*** Opening EXCERPT PROVIDED ***

Variations of [Eo], [E], and [ES] in a tomato trial (a) [Eo], [E], and [ES] in response to cumulative sunshine hours (b) Sunshine hours and \(\frac{d[ES]}{dt}\) variations with time. It was assumed that cumulative plant height is proportionate to plant weight.

In the case of the hen, actual growth is known, yet high [ES] at commencement can be observed in the egg, because of rapid growth after hatching. Notably, body weight M, [S], v, \(v\prime\prime\prime \), [E], and \([E\prime\prime\prime ]\) are related to cumulative feed intake as power functions, perhaps showing differences in energy levels15. The generations of enzymes and formation of enzyme-substrate complexes are governed by the two well defined quadratic equations, giving rise to large quantities of enzymes and enzyme-substrate complexes that are expressed as hyperbolic functions \(v\prime\prime\prime =\frac{{{v}^{\prime\prime\prime }}_{m}[S]}{{K\prime\prime\prime }_{m}+[S]}\), which is in fact the highest level in relation to v. The lower level is then v, which is the transformed value, thus expressing \(v=\frac{{v}_{m}[S]}{{K}_{m}+[S]}\). It should be noted that \([ES\prime\prime\prime ] > [ES]\) and \([E\prime\prime\prime ] > [E]\). The actual inhibitions to growth may arise from the prevailing environmental conditions as well as supplying energy for metabolic activities, including respiration, which involves the generation and utilization of enzymes52,53,54. On the 85th day in the hen, the higher level \(v\prime\prime\prime \) corresponds to energy content of cumulative feed intake of 90 MJ55. Out of which 19.9 MJ conserved in mammalian tissue15 at the lower level v.

*** Closing EXCERPT PROVIDED ***
*** Opening EXCERPTED DATA ***

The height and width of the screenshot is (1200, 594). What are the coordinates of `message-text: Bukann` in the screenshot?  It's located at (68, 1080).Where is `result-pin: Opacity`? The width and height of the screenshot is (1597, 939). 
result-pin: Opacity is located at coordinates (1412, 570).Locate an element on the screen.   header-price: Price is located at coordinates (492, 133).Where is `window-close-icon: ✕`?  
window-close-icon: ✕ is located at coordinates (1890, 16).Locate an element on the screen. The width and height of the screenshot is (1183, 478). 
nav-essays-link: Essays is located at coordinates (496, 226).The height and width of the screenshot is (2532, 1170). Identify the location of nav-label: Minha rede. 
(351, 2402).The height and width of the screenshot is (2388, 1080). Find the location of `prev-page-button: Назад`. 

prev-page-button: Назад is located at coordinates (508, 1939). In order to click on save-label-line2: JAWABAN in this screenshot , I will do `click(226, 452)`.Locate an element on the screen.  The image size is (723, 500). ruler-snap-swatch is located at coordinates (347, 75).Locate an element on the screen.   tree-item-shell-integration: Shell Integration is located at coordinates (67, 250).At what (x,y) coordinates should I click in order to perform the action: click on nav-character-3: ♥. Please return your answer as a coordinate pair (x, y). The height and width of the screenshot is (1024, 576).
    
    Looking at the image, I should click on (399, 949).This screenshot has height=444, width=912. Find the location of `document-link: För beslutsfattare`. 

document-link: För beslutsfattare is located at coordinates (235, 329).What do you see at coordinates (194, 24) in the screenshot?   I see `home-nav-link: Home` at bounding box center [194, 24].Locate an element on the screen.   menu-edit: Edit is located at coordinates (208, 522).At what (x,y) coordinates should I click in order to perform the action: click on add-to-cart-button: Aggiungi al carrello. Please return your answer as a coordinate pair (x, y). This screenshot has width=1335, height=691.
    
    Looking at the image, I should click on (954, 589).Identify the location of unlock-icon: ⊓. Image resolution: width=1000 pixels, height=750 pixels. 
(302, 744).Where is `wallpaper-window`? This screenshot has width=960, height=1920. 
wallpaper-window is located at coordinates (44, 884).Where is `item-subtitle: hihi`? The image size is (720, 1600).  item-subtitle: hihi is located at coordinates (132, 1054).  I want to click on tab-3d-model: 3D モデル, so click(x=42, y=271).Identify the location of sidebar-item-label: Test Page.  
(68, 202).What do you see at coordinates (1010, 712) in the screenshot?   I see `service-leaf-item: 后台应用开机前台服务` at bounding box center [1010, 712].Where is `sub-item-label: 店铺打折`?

*** Closing EXCERPTED DATA ***

● **GOAL OF THE EXERCISE**:
Extend the excerpt on enzyme levels and growth in the tomato and the hen, picking up after its final sentence.

● **TASK OUTPUT**:
We can also ascertain a host of information on both the growth and decay which are taking place simultaneously in different BT reactions like in the cases of bioreactors and diabetic patients. In our analysis, we did not encounter negative values in [S], \(\frac{d[S]}{dt}\), [E], k1, and k2, except in the case of diabetic patient of -[E], but did surface negative values as outcomes in vm, Km, all forms of [Eo], [ES], \(\frac{d[E]}{dt}\), \(\frac{d[ES]}{dt}\), \({k^{\prime} }_{1}\) values as well as in inhibitions, \(\frac{[I]}{{k}_{i}}\), of a diabetic case (Fig. S12). Such manifestation of \(-\,\frac{d[ES^{\prime} ]}{dt}\) in the body of the Caucasian regaining weight in a dieting regime can mean much less enzymes production, corresponding to the loss in weight (Fig. S13). In fact, in all these cases, much better and useful interpretations can be made by medical practitioners. In the case of the tomato trial, an agronomist will be able to extract information on solar incidence influencing growth. If we consider solar incidence, nutrient availability, and other variables including microbial activity, we will certainly get better and more useful results. Therefore, vigilant monitoring of these parameters preferably for defined time periods and possible interventions will bring about expected results. The on-going BT processes could be analysed, evaluated, interpreted, and viewed in all the derivations. Therefore, it is a diagnostic tool to examine inner mechanisms of BT for academia, researchers, and professionals. It is also a guide for technicians and lay persons for day to day use.

We believe this study to be of value because it expresses mathematically all biological materials governed by well-defined BT kinetics. It is clear, the inner mechanisms of a single parameter can be examined and evaluated in depth and also compared with other parameters governing the functions of any given entity.